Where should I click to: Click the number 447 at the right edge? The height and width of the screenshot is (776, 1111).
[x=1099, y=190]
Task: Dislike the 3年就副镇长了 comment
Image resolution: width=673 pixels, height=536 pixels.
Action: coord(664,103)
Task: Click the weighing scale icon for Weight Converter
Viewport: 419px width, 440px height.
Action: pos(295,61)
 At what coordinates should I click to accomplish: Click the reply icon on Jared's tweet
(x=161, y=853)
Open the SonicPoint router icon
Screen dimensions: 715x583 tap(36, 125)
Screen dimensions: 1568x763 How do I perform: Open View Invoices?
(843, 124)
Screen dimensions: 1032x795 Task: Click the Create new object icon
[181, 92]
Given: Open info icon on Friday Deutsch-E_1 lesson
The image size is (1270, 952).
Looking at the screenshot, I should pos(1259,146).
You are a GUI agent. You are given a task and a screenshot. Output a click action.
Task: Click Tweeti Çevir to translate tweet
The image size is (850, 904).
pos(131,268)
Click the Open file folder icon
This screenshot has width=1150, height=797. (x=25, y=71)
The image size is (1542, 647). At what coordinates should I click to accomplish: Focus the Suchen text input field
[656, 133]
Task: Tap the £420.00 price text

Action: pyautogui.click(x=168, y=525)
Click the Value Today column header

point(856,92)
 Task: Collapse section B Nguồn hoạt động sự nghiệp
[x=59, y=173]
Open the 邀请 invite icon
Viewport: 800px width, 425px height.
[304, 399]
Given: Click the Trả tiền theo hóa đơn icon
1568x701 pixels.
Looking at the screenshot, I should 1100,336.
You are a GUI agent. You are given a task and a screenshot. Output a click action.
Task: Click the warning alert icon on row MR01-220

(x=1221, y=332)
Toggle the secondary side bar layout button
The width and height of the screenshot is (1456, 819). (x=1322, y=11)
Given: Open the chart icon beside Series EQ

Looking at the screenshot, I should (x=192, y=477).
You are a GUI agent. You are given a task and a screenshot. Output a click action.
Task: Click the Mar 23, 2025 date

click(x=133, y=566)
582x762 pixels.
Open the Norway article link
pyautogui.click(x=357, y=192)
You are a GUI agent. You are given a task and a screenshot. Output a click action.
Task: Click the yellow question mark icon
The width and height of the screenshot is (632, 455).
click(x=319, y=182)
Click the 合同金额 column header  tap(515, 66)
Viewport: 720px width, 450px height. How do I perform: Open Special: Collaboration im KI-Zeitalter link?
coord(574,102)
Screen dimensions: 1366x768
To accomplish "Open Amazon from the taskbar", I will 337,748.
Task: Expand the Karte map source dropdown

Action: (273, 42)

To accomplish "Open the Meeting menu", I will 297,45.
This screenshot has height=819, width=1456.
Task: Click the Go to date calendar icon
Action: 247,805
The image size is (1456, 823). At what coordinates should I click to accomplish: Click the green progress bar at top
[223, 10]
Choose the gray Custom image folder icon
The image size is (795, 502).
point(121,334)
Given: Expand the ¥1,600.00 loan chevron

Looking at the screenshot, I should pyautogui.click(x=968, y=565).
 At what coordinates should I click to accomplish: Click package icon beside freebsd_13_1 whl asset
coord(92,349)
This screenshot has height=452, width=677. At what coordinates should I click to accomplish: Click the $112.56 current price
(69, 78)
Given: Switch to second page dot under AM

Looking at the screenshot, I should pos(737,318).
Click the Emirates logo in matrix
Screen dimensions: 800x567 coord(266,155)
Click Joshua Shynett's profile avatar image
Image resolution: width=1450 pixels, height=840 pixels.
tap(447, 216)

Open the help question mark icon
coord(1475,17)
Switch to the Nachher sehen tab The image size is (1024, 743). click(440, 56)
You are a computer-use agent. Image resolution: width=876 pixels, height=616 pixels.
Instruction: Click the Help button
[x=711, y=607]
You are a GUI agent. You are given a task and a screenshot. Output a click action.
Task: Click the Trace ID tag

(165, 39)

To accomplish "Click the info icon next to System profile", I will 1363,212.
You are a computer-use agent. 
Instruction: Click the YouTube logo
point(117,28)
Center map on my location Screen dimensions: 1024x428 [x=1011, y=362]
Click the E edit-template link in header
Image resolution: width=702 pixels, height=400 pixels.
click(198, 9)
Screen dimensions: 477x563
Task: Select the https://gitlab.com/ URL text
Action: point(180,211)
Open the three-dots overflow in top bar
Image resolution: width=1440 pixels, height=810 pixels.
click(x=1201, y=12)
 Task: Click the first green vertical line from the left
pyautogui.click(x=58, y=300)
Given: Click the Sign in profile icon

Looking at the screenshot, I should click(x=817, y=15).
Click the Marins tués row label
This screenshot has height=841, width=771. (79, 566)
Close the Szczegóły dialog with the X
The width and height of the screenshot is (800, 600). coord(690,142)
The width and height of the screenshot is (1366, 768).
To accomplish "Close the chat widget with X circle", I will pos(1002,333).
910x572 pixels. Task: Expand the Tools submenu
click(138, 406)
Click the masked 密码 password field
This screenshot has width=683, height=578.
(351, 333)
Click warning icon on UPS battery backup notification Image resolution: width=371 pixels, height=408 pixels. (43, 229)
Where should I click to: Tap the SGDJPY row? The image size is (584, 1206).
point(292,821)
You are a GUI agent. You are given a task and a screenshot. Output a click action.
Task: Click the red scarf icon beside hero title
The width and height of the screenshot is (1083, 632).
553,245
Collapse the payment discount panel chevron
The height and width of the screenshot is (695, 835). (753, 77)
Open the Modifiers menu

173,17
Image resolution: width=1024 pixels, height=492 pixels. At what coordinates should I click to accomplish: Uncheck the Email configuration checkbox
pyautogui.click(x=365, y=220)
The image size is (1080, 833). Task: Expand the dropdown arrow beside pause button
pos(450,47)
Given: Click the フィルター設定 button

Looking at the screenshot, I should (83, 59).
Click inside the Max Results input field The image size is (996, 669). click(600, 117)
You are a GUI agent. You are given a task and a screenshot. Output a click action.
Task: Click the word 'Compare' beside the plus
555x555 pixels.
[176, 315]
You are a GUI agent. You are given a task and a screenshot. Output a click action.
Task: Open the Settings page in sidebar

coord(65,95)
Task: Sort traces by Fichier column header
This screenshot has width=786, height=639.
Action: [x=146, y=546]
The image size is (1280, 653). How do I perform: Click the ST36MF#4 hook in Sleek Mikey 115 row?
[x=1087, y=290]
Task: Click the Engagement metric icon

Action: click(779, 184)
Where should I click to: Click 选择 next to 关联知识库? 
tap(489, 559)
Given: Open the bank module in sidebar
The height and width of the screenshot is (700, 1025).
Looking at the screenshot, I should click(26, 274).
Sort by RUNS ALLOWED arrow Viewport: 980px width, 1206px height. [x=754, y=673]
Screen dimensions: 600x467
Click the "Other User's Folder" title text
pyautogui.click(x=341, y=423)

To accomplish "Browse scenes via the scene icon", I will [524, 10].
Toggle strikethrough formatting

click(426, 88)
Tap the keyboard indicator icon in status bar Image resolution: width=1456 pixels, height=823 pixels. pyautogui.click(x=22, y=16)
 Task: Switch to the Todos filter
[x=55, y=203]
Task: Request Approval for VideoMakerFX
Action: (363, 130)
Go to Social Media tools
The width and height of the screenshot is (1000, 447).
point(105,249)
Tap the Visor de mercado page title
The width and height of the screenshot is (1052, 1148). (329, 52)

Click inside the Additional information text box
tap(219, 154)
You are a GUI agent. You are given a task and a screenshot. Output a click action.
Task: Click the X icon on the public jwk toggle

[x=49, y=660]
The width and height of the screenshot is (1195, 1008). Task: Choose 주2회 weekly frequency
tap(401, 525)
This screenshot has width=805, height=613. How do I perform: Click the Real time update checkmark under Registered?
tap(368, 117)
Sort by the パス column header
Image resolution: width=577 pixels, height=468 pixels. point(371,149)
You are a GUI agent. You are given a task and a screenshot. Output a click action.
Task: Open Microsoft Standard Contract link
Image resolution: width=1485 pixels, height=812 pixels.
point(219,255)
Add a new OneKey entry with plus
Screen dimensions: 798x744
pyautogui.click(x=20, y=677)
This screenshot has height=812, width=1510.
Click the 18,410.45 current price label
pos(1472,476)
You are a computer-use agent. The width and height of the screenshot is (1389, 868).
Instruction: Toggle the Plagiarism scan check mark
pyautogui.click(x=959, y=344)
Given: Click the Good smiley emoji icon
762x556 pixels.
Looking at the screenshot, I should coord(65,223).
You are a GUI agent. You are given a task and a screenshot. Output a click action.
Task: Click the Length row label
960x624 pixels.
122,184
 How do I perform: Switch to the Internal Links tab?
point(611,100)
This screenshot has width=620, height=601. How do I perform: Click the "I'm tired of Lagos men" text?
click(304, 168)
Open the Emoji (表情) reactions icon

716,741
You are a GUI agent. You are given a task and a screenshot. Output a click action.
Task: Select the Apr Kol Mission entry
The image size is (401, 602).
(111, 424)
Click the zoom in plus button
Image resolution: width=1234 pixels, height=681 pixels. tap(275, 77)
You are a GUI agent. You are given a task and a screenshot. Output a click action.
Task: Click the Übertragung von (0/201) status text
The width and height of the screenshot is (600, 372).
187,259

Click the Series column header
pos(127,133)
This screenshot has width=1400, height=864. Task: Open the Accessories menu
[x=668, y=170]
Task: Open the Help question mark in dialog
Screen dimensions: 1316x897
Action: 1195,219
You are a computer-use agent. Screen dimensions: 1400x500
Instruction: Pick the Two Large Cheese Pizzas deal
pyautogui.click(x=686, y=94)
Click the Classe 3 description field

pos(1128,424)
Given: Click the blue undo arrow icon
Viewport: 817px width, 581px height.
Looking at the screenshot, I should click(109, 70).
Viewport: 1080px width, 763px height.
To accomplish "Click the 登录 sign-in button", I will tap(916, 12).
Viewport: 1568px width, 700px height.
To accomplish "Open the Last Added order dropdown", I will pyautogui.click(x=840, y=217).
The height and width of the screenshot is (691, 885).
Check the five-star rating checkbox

_____

- [TASK STATEMENT]: Switch "sidebar" to "side panel" in the stretch from the line containing "Given: Open the bank module in sidebar" through the line containing "pyautogui.click(x=341, y=423)". Give back only those lines, with everything else left unchanged.

- [ANSWER BELOW]:
Given: Open the bank module in side panel
The height and width of the screenshot is (700, 1025).
Looking at the screenshot, I should click(26, 274).
Sort by RUNS ALLOWED arrow Viewport: 980px width, 1206px height. [x=754, y=673]
Screen dimensions: 600x467
Click the "Other User's Folder" title text
pyautogui.click(x=341, y=423)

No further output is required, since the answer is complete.